Chicago’s depth chart argued against taking Portis. They had Pau Gasol, Taj Gibson and Nikola Mirotic all ahead of him at power forward. But front offices have to play for a future beyond next season, too, and the Bulls are surely thankful they took Portis today with Gasol and Joakim Noah both pending free agents and Gibson about to be in another year.

It’s not that Portis had any red flags to scare off a bunch of teams, the way it goes sometimes for those guys who fall past all reasonable expectation. But, pick by pick, teams have their reasons for taking Player A instead of Player B. Portis could have been the very next guy on the board of every team picking between 14 and 21. That’s how players fall – they’re everybody’s second option.

And it often winds up working out for the best for both sides, the player falling to a better team with a more stable environment and the team getting a surer thing than it ever expected to land and one on whom outsized expectations aren’t immediately loaded.

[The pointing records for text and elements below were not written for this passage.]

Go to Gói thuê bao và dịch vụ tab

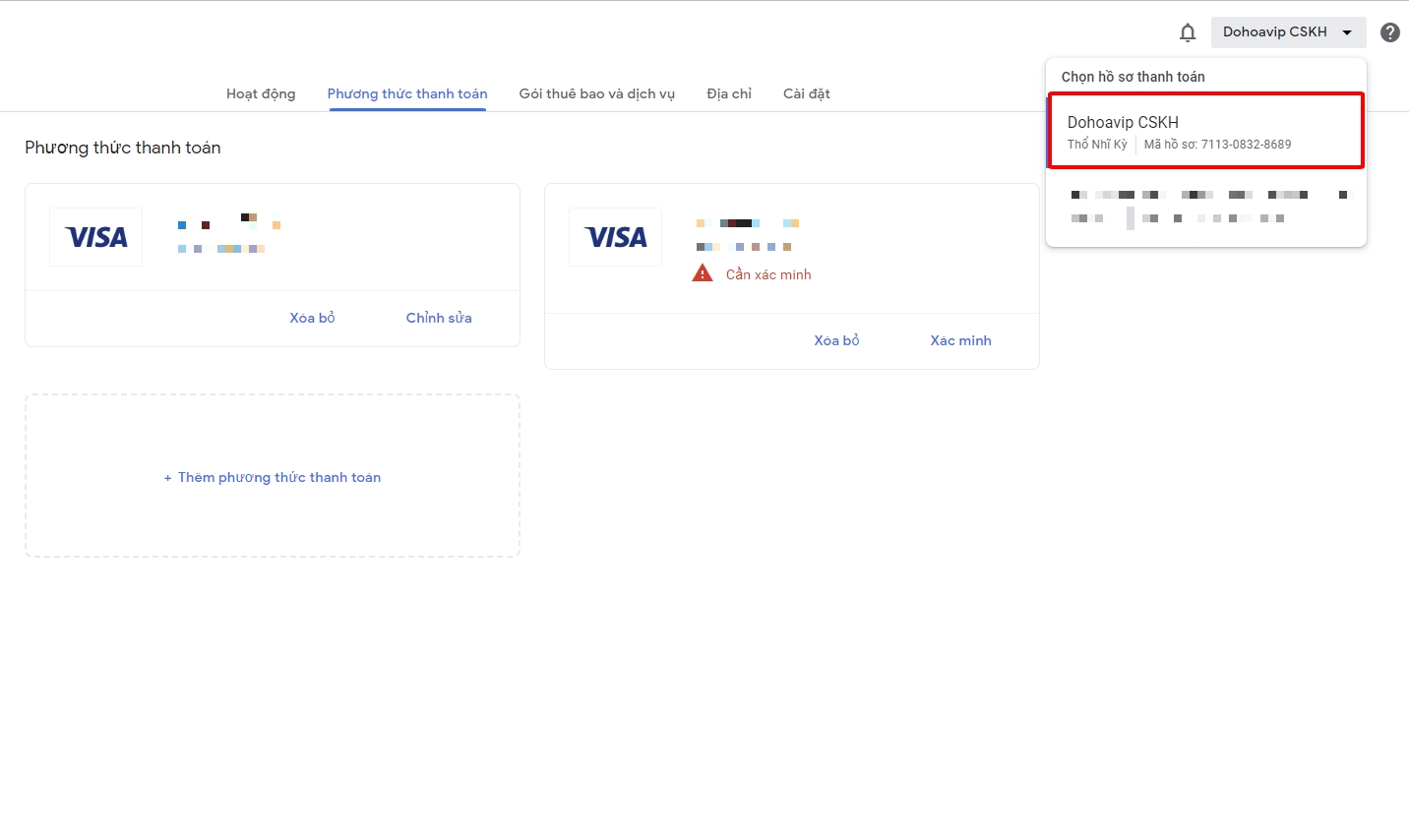[597, 93]
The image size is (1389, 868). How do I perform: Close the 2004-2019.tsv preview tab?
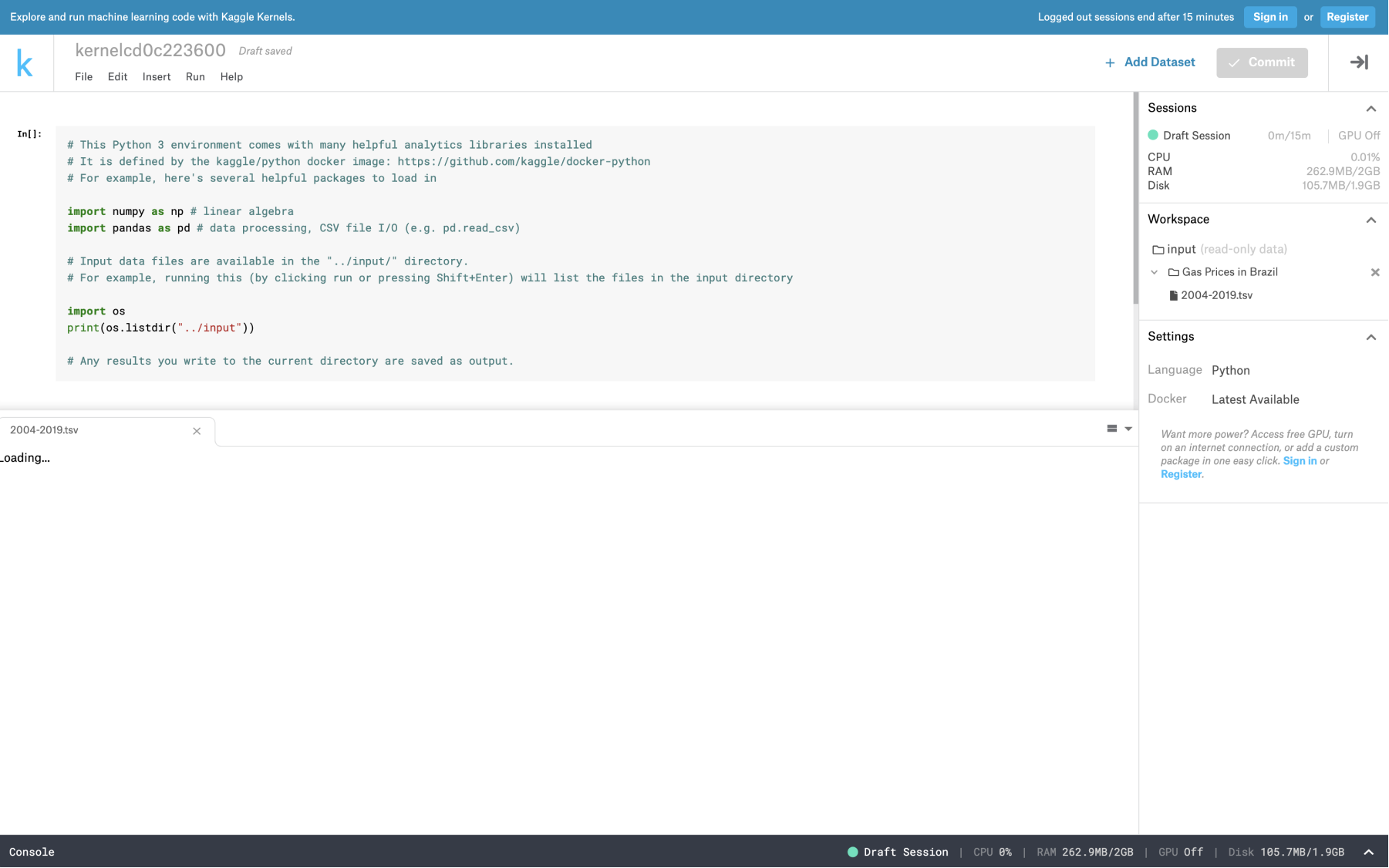(x=197, y=431)
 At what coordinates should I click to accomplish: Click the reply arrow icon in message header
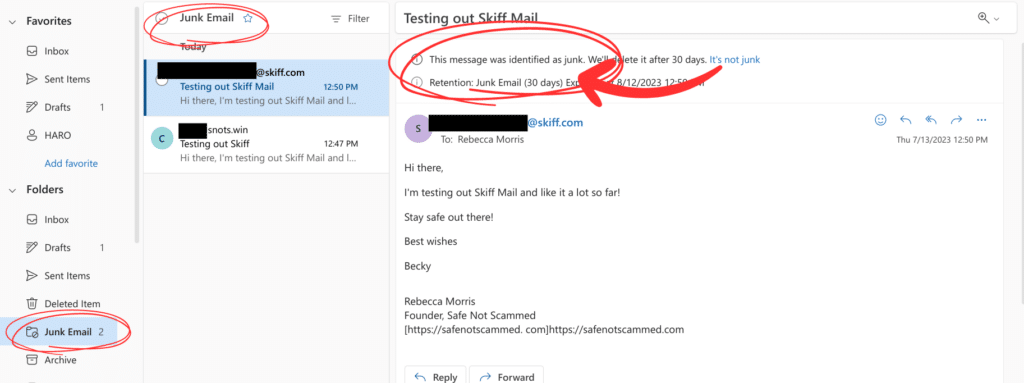click(906, 120)
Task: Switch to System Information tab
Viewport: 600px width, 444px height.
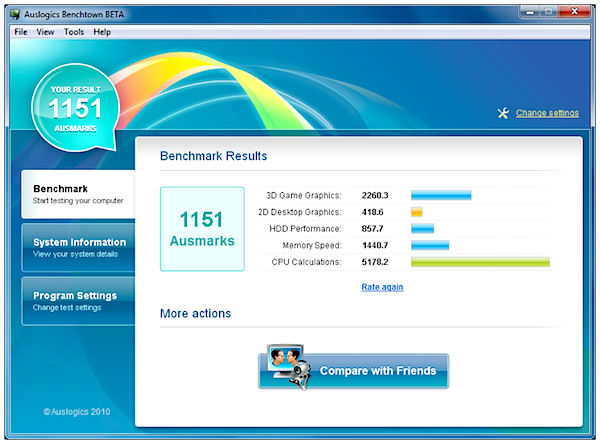Action: 78,247
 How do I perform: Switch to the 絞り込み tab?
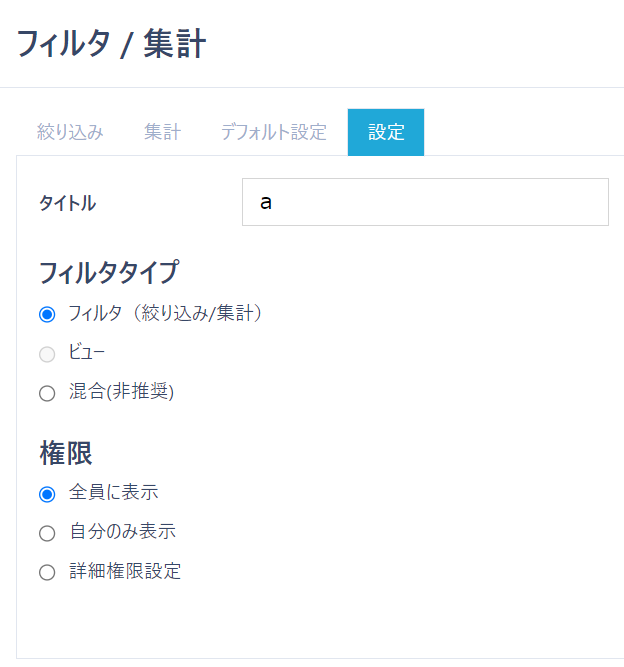click(x=70, y=132)
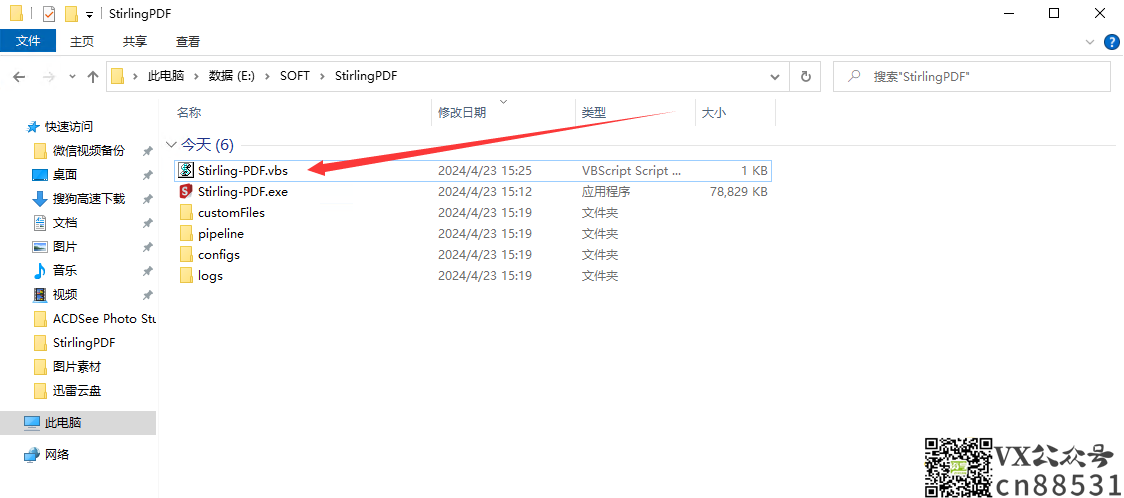Click the refresh button beside address bar
The width and height of the screenshot is (1124, 498).
pos(805,77)
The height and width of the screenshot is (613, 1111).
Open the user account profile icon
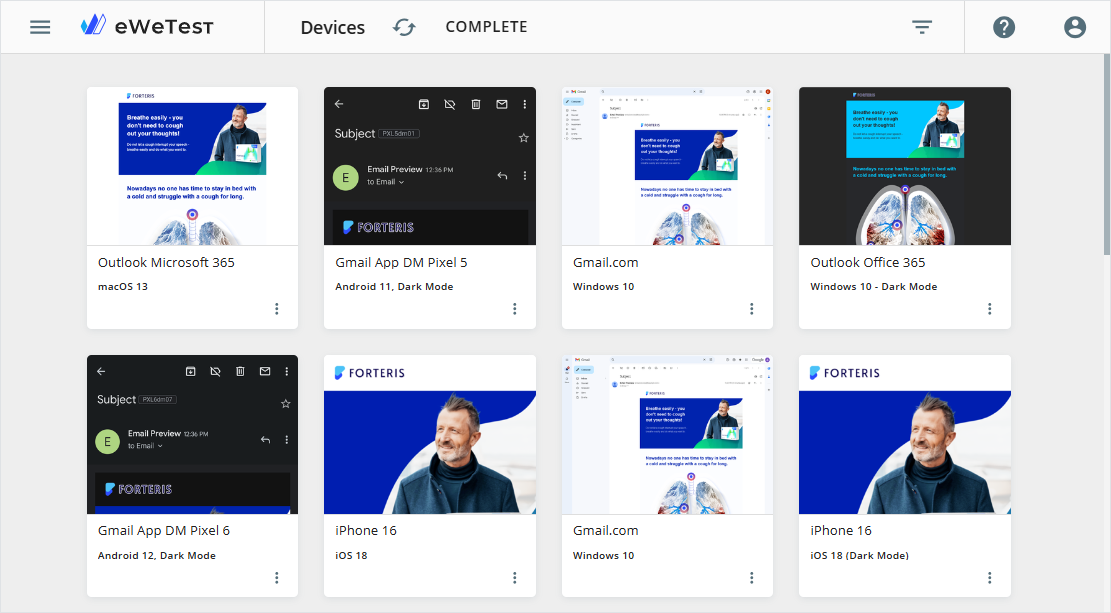click(1075, 27)
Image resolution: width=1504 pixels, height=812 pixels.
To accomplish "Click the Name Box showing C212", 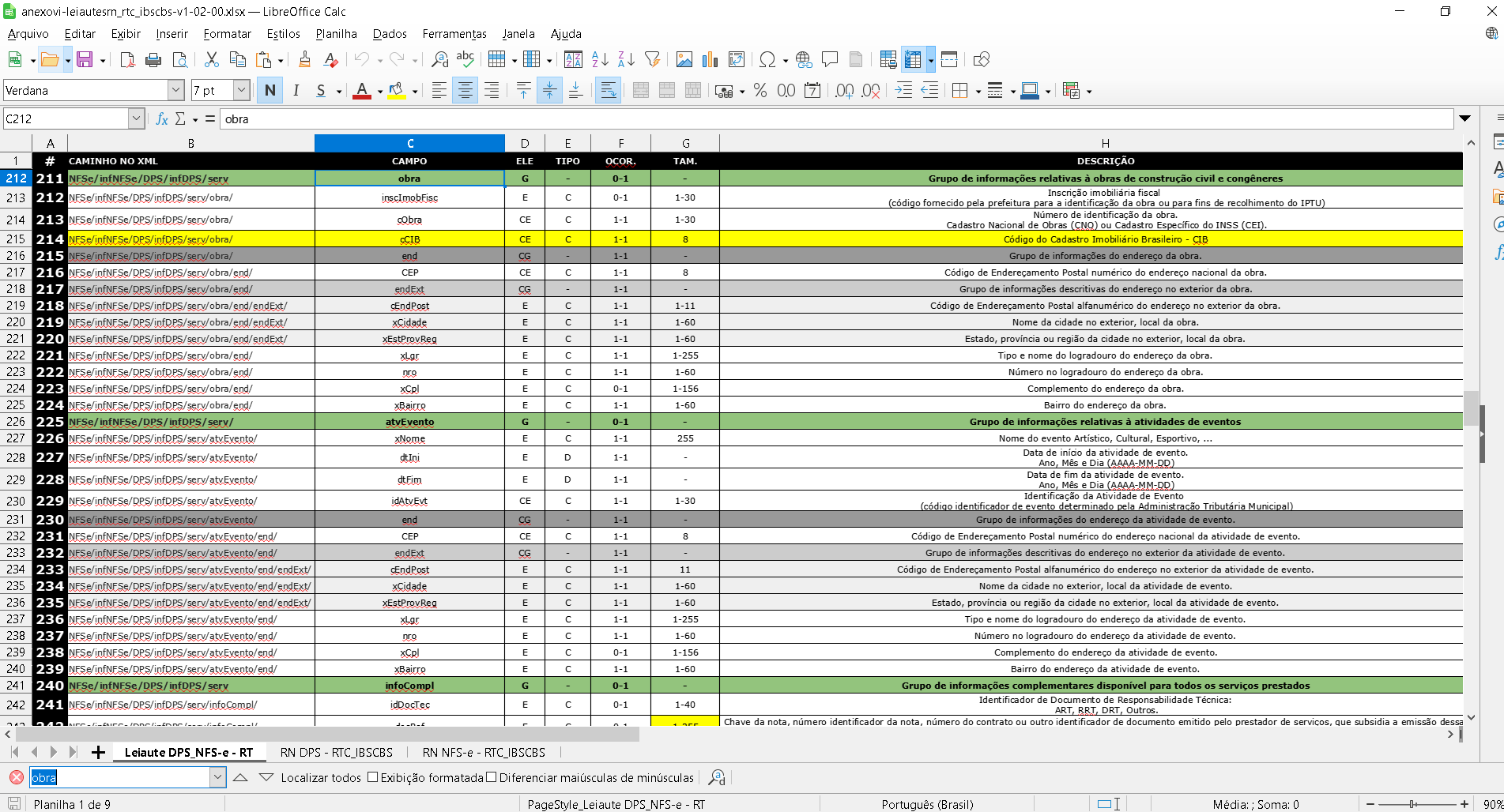I will (x=66, y=119).
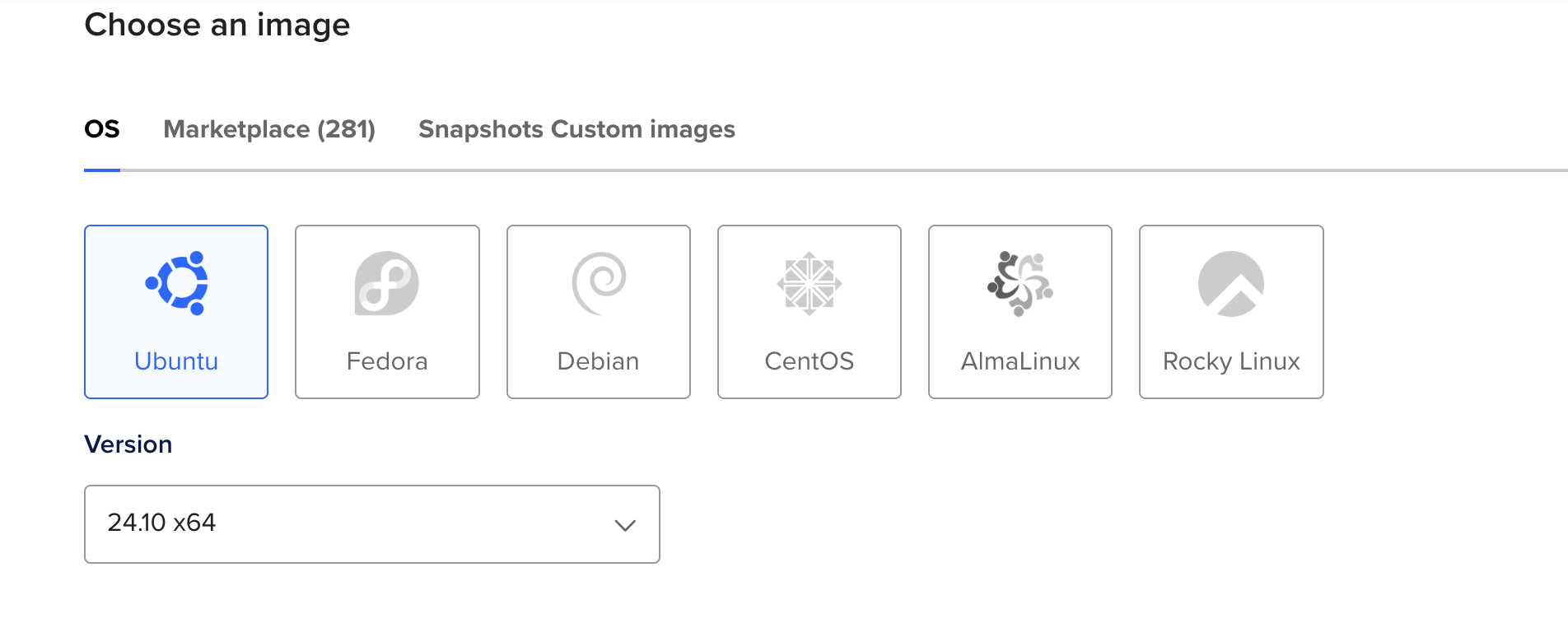
Task: Expand the version list chevron arrow
Action: click(x=625, y=525)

“The history of the draft tells you that you can find good players at 18,” Pistons general manager Jeff Bower said earlier this month at the Chicago draft combine. Assistant general manager Brian Wright, who heads up the amateur scouting department, said virtually the same.

Portis and Rondae Hollis-Jefferson, who showed flashes before injury derailed his rookie season, were both available at 18 last year. Rodney Hood almost single-handedly rallied the Jazz in a Pistons January road win and looks ready to blossom into a big-time scorer. He went 23rd in 2014. Teammate Rudy Gobert, a Defensive Player of the Year candidate in waiting, slid to 27th the year before that.

Terrence Jones went 18th and Evan Fournier 20th in 2012. Two high-ceiling Pistons starters, Tobias Harris (19th) and Reggie Jackson (24th), came out of the 2011 draft – as did Kenneth Faried (22nd), Mirotic (23rd) and Jimmy Butler (30th). Eric Bledsoe and Avery Bradley went 18-19 in the 2010 draft. Ty Lawson, Jeff Teague, Darren Collison, Gibson and DeMarre Carrol went 18 or later in 2009. The year before that, Ryan Anderson, Courtney Lee, Serge Ibaka, Nicolas Batum and George Hill all were picked in the 20s.

So, yeah, it’s not an exaggeration to say that there is a good player to be found at 18 in every draft. It’s not an aberration. It’s not a 50-50 call. It happens. Every year.

You’ll notice a healthy dose of international players sprinkled through that list. This year, DraftExpress.com has eight foreign-born prospects among the 15 players ranked 14-28. The Pistons have a strong European presence with a full-time scout imbedded plus J.R. Holden, an American who splits his time scouting both sides of the Atlantic and uses the connections he made through a wildly successful European playing career to find out that extra nugget of information which can tip the scales.

Information is the currency of the scouting business. This will be Van Gundy’s third draft, but really the second for the team he didn’t have time to put in place until after the 2014 draft – when the Pistons didn’t have a first-round pick, anyway. Last year’s draft produced two players, Stanley Johnson and Darrun Hilliard, that both gave every indication of having long, productive NBA careers as rookies.

What Van Gundy appreciated most is that both players were exactly as advertised. Wright and his team of scouts nailed their assessments of Johnson and Hilliard in terms of strengths, weaknesses and character. It gives him every confidence that they’ll do so again – and that if there’s a guy in the green room this year whose wait becomes uncomfortably long, the Pistons will know him fully and perhaps become the happy beneficiary of his plunge.